We can simply write two rules, and the resulting table will be the union of all facts that are generated by each one.

coding_workshop_candidate(ID, Name, /teaching) ⟸
    volunteer(ID, Name, /teaching).
coding_workshop_candidate(ID, Name, /software_development) ⟸
    volunteer(ID, Name, /software_development).

If instead, we want a single person who knows both, teaching and software development, we use multiple atoms in the body, separated by a comma:

teacher_and_coder(ID, Name) ⟸
    volunteer(ID, Name, /teaching),
    volunteer(ID, Name, /software_development).

In our current data set, the result will be empty. This rule is an example of a database join: the body states that two rows have the same ID and Name fields.

Recursive rules

Rules can be recursive: when defining a relation using rules, it is permitted to refer to the relation that is being defined.

Check out the following facts:

knows("Aisha", "Xin").
knows("Xin", "Alyssa").
knows("Alyssa", "Selin").

We can write a recursive rule that follows the chain of acquaintances.

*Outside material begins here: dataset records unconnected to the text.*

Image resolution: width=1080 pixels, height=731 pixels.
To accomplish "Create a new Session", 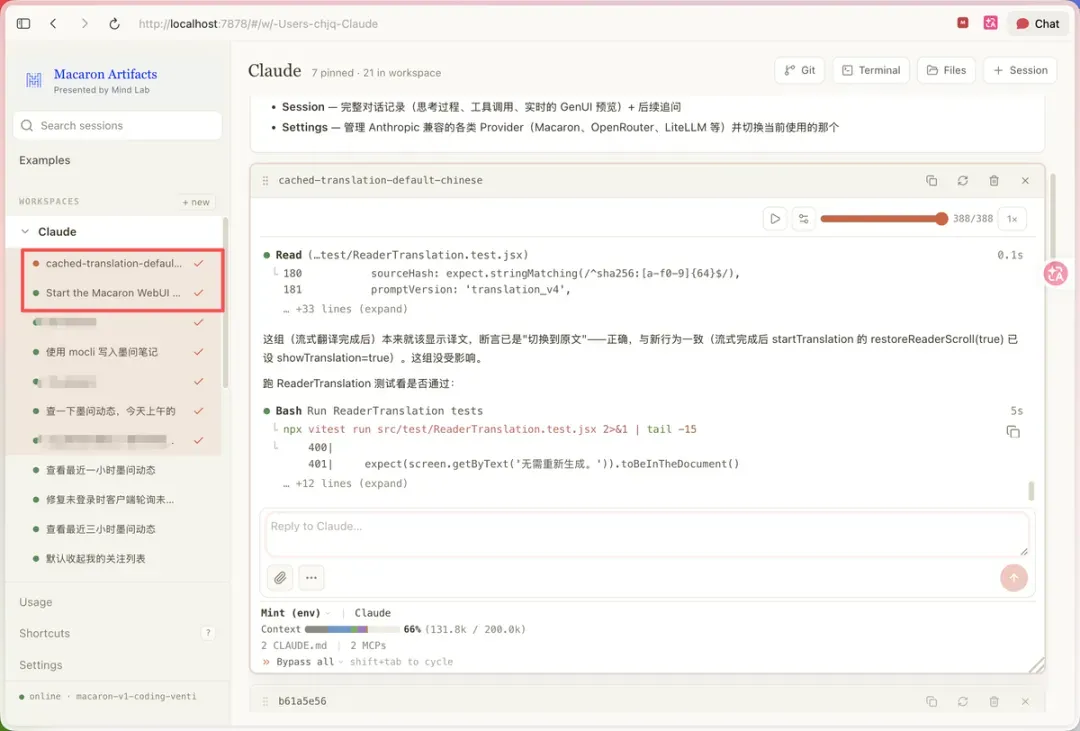I will tap(1019, 70).
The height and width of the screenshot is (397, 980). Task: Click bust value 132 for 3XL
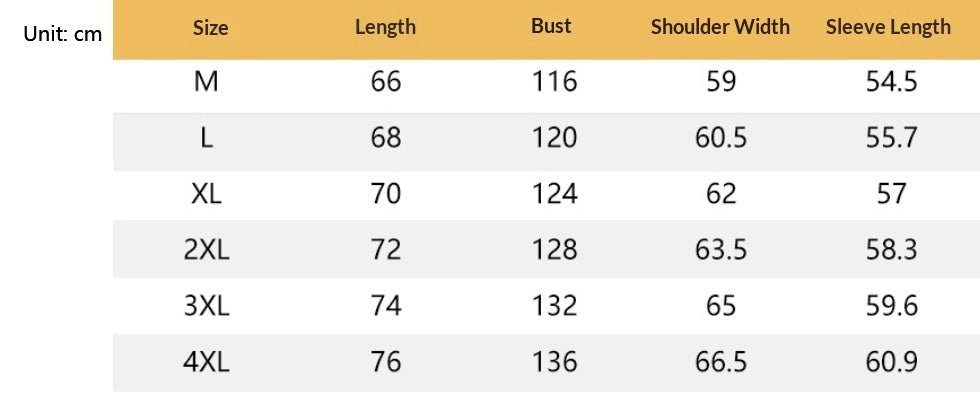click(x=554, y=306)
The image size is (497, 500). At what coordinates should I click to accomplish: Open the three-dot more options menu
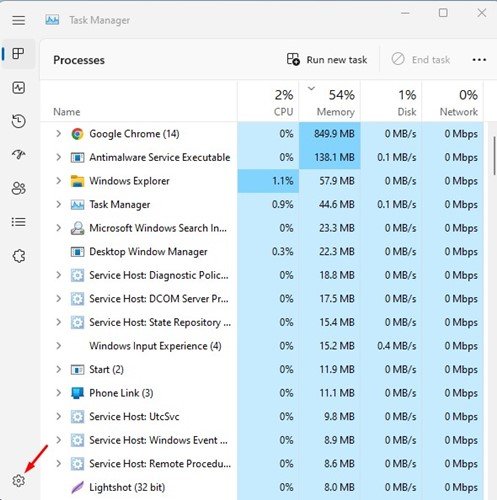pyautogui.click(x=479, y=60)
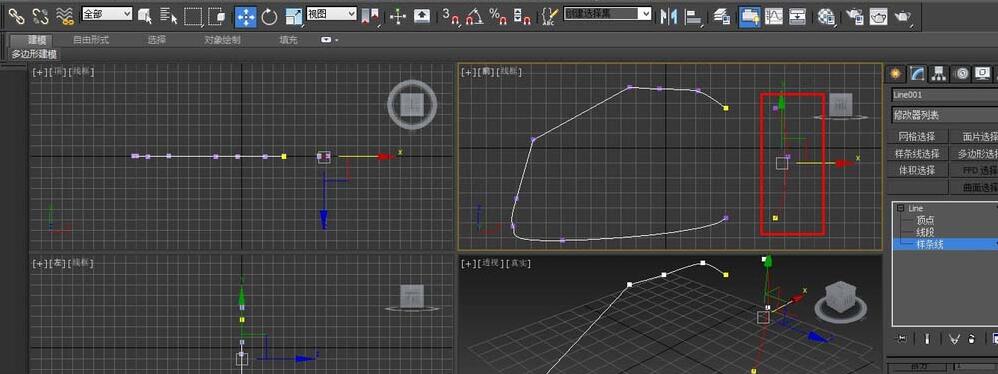Click the Render teapot icon
The height and width of the screenshot is (374, 998).
click(x=902, y=17)
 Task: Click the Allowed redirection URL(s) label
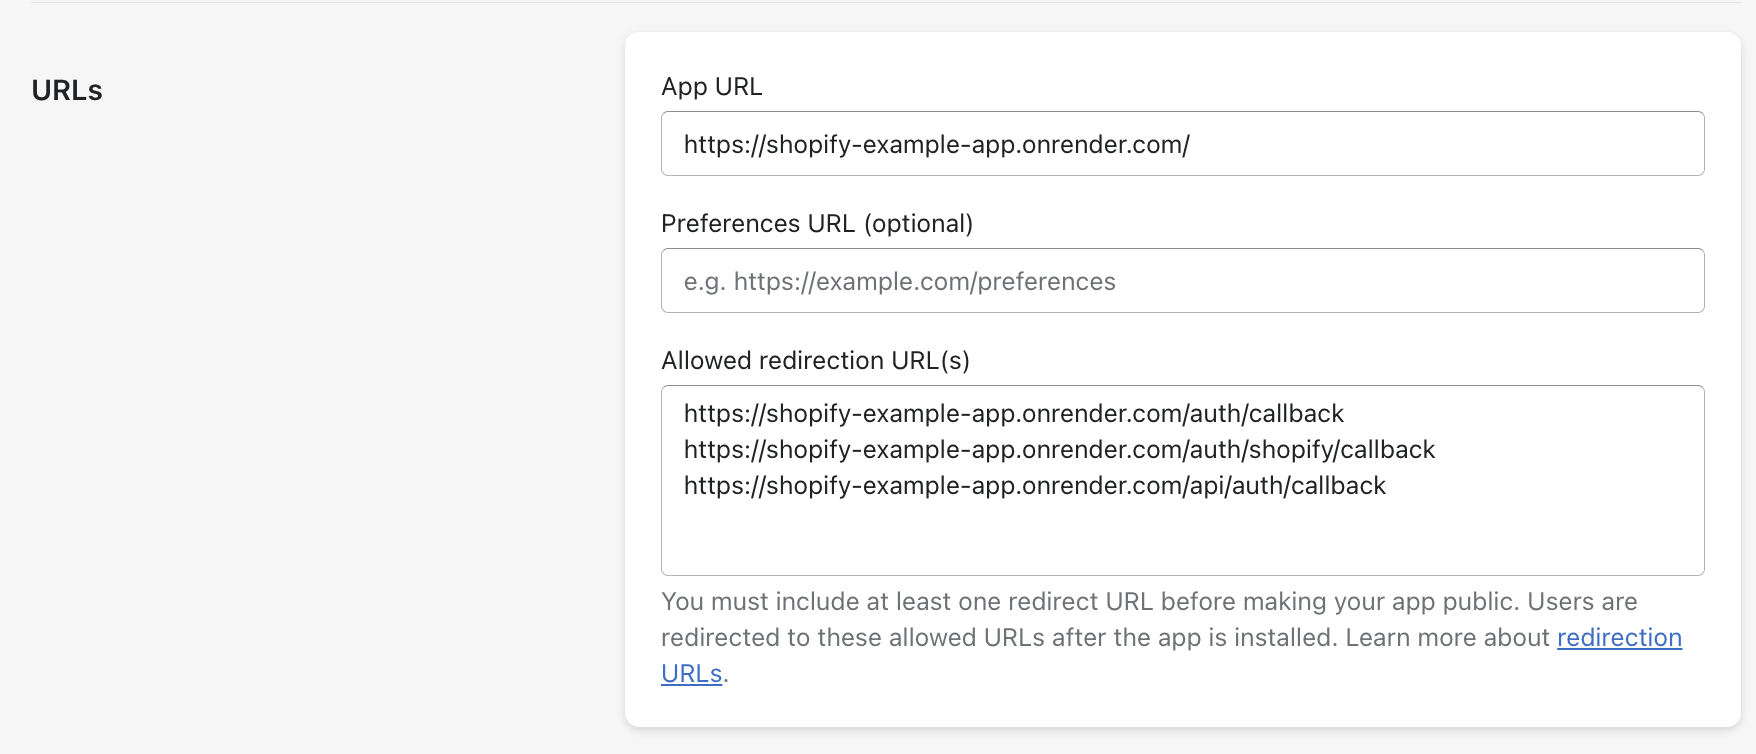point(816,360)
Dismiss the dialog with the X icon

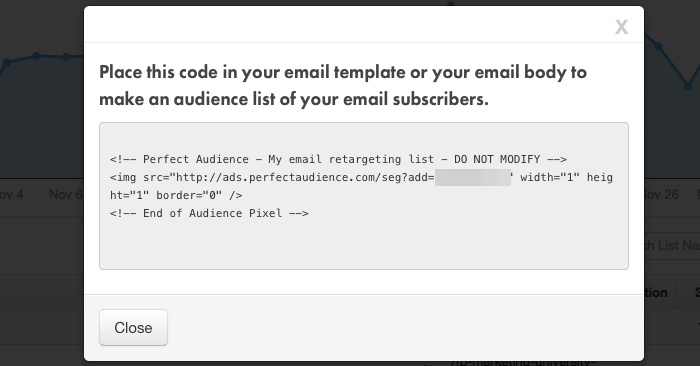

reachable(X, Y) ⟸ knows(X, Y).
reachable(X, Z) ⟸ knows(X, Y), reachable(Y, Z).

The first rule says that reachable contains all rows of knows table. Conceptually, the second rule says that whenever an entry in the knows table can be connected to one in the reachable table, then we should add add a new entry. When all such entries are added, we know who can reach whom. This is called a fixed point.

The Safety Condition

To recap, the general form of a rule is that it can have two forms:

  • either a fact, followed by a dot. Such a rule has an empty body.

  • or a head expression, followed by (or the older notation, :-), followed by a body, and a dot. The body can consist of multiple atoms.

The use of variables is subject to a condition: all variables that appear in the head must also appear in the body. This condition (which we the safety condition) ensures that a rule is defined: there is an effective way to find the facts described in the head and that the overall process terminates.

One consequence is that a rule without a body cannot use any variables.

The safety condition is what justifies our conceptual approach of finding the values to match the rule body. If there were unused variables in the rule head, then finding values to mach the body would not be enough to produce a fact; one would also have to invent arbitrary values for the head variables. The safety condition ensures that the rules fully determine what gets computed.

Naive evaluation

An introduction to Datalog is not complete without a description of the evaluation algorithm. It is very simple:

  1. Start with a set of facts (the extensional database, possibly empty)

  2. Repeat until no new fact is added:

  • for every rule

    • use the set of facts to match every atom p(...) in the body

    • if successful, add a new fact to the set of facts.

In computer science, this is known as fixed-point computation. We will not prove termination here but only mention that due to the safety condition every rule is constrained in what new facts it can produce.

Naive evaluation is very inefficient because it computes the same information over and over again. It is useful to specify what the meaning of a Datalog program is, even in the presence of recursive rules. No matter how sophisticated a Datalog implementation may be, it has to produce the same result.